=== Materials provided ===
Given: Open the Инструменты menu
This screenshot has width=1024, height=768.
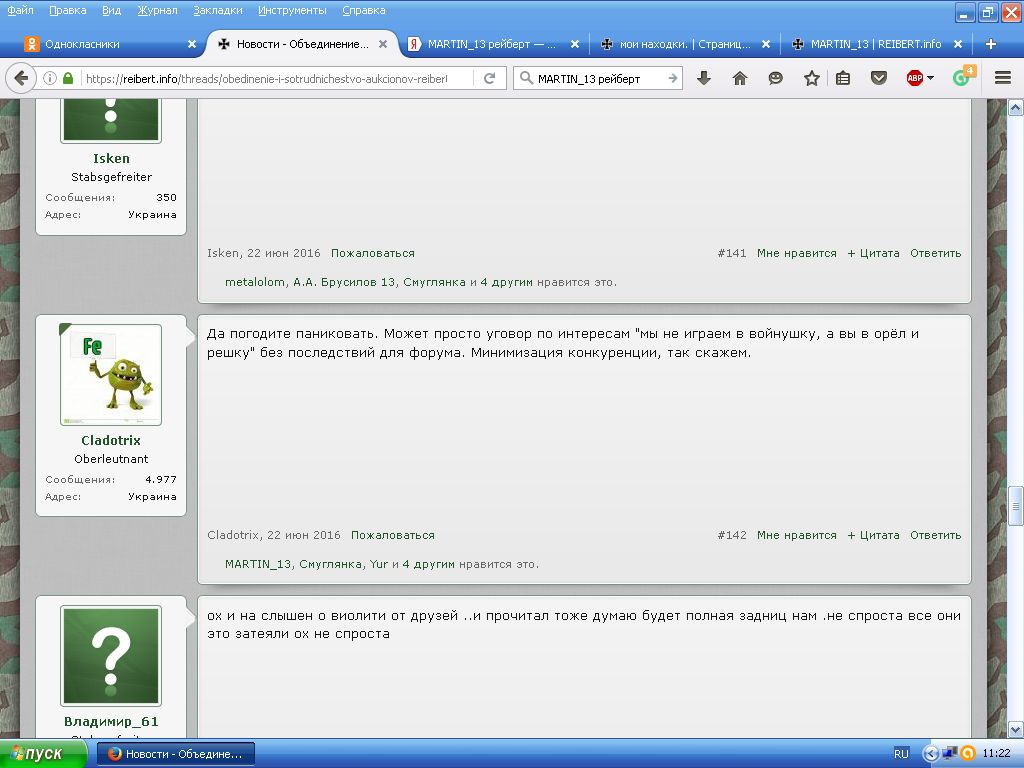Looking at the screenshot, I should pos(291,10).
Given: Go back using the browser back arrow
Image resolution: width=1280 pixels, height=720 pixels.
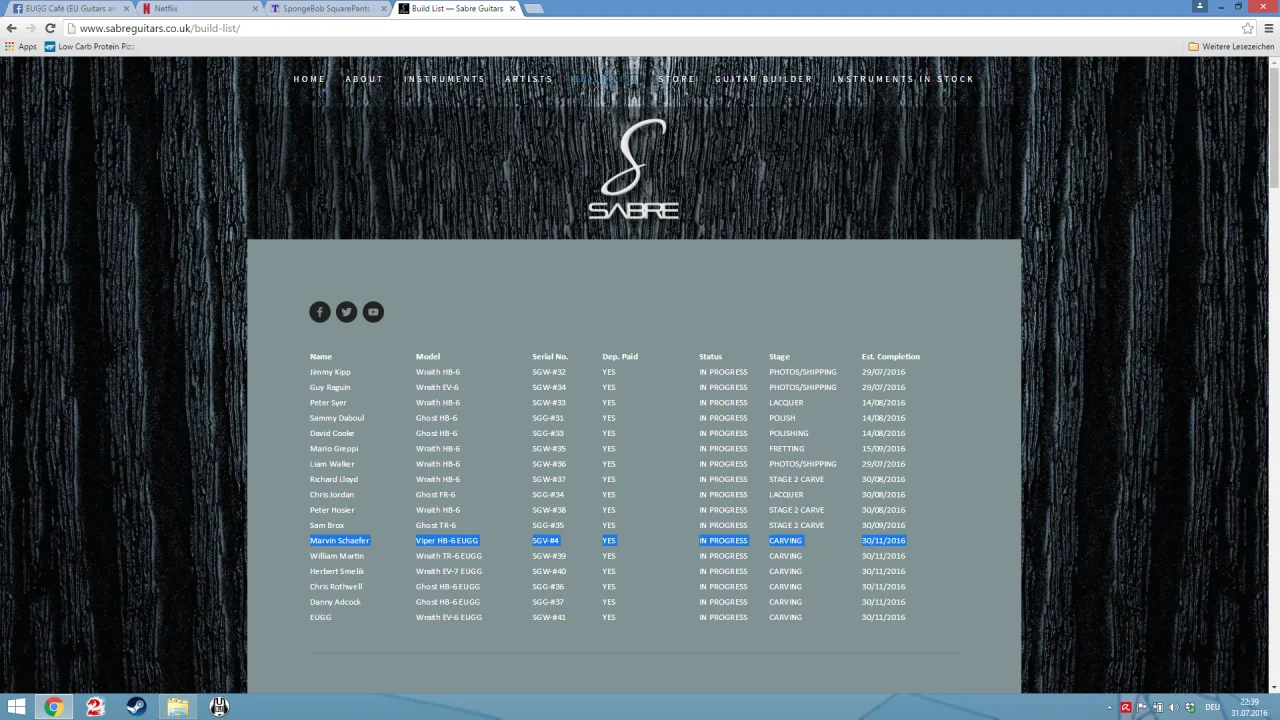Looking at the screenshot, I should (x=11, y=28).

=== Exercise directions ===
Your answer must be an exact copy of the records above, with every picture left out.

=== Solution ===
Given: Open the Инструменты menu
This screenshot has width=1024, height=768.
Looking at the screenshot, I should pos(291,10).
Given: Go back using the browser back arrow
Image resolution: width=1280 pixels, height=720 pixels.
Looking at the screenshot, I should (x=11, y=28).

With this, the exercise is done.